Le meilleur de tous les pièges
Pourquoi ce besoin incessant de faire semblant, de cacher les choses, de masquer certains détails, d’enjoliver ou de magnifier un souvenir ? Ce n’est que de la foutaise, des mensonges… toujours des mensonges et encore des mensonges ! On écrit des histoires aux scénarios brûlants de passion, tout ce travail, ce talent d’écriture déployé et à quelle fin ? Simplement pour se voiler la face, pour tenter d’ignorer le terrible poids qui nous ronge.
Il n’y aura personne pour te sauver si tu as réellement décider d’en finir. Tu n’as pas toujours des amis prêts à mettre au point des plans de dingue dans le seul but de te faire sourire. Quand tu es au fond du gouffre tu ne vas pas soudain rencontrer un inconnu avec qui tu pourras parler comme si de rien n’était et oublier tes soucis. Nous sommes des lâches. Nous sommes de pauvres lapins terrorisés à l’idée de devoir vivre des bouleversements d’une puissance et d’une beauté incroyable.
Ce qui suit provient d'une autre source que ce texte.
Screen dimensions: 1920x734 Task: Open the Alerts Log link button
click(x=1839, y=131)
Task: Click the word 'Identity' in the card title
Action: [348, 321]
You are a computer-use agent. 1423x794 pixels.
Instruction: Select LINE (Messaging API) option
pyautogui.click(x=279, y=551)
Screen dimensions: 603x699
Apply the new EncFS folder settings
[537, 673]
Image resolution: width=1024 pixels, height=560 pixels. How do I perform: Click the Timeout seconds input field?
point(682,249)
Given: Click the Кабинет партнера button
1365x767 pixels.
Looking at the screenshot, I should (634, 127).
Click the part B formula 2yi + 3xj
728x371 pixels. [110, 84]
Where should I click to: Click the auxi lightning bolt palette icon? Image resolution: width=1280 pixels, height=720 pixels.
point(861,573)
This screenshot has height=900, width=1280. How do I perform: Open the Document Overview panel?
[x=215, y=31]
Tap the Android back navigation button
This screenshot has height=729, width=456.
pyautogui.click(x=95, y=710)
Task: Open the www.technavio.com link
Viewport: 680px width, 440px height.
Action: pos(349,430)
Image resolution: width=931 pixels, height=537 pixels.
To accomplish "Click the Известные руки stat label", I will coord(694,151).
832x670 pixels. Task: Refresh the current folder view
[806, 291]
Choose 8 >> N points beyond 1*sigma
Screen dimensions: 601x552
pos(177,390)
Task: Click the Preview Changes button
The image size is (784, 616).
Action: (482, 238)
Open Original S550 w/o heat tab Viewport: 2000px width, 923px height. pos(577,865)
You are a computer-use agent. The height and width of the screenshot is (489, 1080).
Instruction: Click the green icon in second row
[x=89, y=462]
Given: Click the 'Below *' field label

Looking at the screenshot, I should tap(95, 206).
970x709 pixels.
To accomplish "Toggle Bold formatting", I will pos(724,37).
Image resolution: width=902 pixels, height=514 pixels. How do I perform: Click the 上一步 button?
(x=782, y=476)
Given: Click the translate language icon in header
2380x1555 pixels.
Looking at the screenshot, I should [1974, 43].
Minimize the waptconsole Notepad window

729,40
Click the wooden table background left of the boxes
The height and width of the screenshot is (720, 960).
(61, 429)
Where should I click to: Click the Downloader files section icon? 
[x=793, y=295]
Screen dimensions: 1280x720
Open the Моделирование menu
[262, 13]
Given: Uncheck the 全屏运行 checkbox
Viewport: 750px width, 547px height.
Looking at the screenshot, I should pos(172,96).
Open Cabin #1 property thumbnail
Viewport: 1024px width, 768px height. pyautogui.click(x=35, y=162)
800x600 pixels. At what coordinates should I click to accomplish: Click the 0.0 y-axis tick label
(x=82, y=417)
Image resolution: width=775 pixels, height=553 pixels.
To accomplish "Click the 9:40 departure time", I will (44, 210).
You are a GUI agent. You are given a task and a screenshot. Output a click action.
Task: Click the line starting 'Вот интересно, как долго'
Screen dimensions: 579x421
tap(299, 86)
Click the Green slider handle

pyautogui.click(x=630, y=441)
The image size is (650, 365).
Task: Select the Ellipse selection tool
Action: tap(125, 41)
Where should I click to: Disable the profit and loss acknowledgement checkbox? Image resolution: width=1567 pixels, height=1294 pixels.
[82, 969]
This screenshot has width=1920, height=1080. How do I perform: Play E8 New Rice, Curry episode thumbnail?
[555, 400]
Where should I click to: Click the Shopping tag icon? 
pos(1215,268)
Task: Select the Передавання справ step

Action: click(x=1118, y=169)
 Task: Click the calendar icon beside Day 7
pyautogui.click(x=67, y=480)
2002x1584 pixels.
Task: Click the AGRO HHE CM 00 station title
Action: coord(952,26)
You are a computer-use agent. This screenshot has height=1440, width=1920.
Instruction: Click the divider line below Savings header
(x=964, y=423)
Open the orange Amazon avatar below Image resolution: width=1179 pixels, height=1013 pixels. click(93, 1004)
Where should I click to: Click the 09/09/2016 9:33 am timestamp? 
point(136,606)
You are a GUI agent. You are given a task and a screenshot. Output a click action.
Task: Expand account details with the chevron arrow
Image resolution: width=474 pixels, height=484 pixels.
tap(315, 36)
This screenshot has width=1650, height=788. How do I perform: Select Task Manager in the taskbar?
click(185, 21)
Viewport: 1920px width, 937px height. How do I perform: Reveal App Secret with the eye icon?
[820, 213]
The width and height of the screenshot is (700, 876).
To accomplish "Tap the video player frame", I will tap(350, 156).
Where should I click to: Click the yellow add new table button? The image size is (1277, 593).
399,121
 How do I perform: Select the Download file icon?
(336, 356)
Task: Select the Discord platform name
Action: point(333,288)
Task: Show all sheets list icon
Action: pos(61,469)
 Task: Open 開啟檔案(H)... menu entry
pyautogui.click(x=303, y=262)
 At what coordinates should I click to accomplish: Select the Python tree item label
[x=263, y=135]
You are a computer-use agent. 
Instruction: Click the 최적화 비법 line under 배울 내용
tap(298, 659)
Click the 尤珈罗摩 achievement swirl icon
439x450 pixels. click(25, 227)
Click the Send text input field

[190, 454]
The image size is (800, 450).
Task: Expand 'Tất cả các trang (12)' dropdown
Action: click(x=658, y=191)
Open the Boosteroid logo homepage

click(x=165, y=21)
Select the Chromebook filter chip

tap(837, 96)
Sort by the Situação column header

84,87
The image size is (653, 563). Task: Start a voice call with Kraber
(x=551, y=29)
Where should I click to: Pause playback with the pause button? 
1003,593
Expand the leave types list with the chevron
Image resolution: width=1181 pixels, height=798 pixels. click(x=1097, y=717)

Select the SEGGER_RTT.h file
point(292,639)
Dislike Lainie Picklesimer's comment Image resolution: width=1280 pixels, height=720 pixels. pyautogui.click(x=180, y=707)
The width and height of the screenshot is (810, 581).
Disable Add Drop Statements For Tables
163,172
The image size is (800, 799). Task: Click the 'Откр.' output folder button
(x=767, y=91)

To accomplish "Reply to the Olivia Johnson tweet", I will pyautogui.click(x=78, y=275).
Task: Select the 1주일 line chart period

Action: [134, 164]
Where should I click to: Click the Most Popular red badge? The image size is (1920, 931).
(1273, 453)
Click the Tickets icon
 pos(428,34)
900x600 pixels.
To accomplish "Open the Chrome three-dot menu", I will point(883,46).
Nous sommes seuls et nous le restons, bien que nous nous efforcions de ne plus l’être. Voilà, le piège. Le pire de tous les pièges parce qu’il nous est terriblement nécessaire : nous mentons.
Ce que c’est exaltant de visionner un film et de songer soudain : "mais… cette histoire ressemble tant à la mienne ! Et si la mienne pouvait se finir aussi bien ?" Alors on y croit, on espère et on rêve. Ensuite, on sombre dans l’envie et l’amertume parce que la réalité n’est pas un film conçu par je ne sais quel réalisateur, la réalité est là pour nous rappeler le vide, la peur, la terreur de se dire que cela finira un jour et que même cet ennui insupportable est finalement mieux que l’inconnu de la mort… Parfois cependant, certains choisissent la mort.
Le piège est affreux, ignoble, si entraînant qu’on oublie que c’en est un. Parce que c’est pourtant de cela qu’il s’agit, d’un piège. On se ment à soi, on ment aux autres, on ment au monde et le monde nous ment, et on finit par se sentir protégé de l’envie de mourir. Quand on est triste et déçu, on regarde un nouveau film. Ou on lit une nouvelle histoire. Parfois, on en écrit une. On ment, on le sait, on l’oublie, et on recommence. C’est si… tordu. Ouais, je pense que "tordu" est le bon mot. Le mot idéal pour décrire l’espèce humaine.
J’en peux plus de tout ça… Je finis par détester tout et par me détester moi aussi… Partout il y a des gens qui font exactement ce que je fais : ils disent certaines choses à certaines personnes, mais jamais ils ne confient tout à une seule personne. Ils contrôlent l’information, ils font au mieux pour ne pas risquer de blesser les autres ou de se blesser en même temps, parfois ils lâchent une ou deux phrases de trop mais le carcan demeure et reprend ses droits. On ne se libère pas aussi aisément. Et c’est tellement mieux de s’imaginer une vie meilleure, de croire qu’on a la force de changer telle ou telle chose, de se dire que ce n’est pas parce qu’on a pas encore rencontré de personne qui ne mente pas qu’il n’en existe pas quelque part… C’est tellement mieux de s’enfermer dans une cellule, de se dire que c’est quelqu’un d’autre qui nous y a enfermé, puis de ne même plus savoir qui est cette personne, de ne même plus avoir envie de savoir qui c’est, d’oublier qu’on est enfermé, de ne plus savoir ce que veut dire le mot "enfermé", et puis de ne plus savoir ce que veut dire le mot "libre". J’en ai assez, j’en ai assez… je pleurs et je hurle de rage, putain ! Un piège si horrible et si beau en même temps… moi-même je lis tant d’histoires, je regarde tant de films, je raconte tant de choses, et je ne peux pas renoncer à faire cela alors que pourtant je me hais de le faire ! J’aurais presque envie de crever.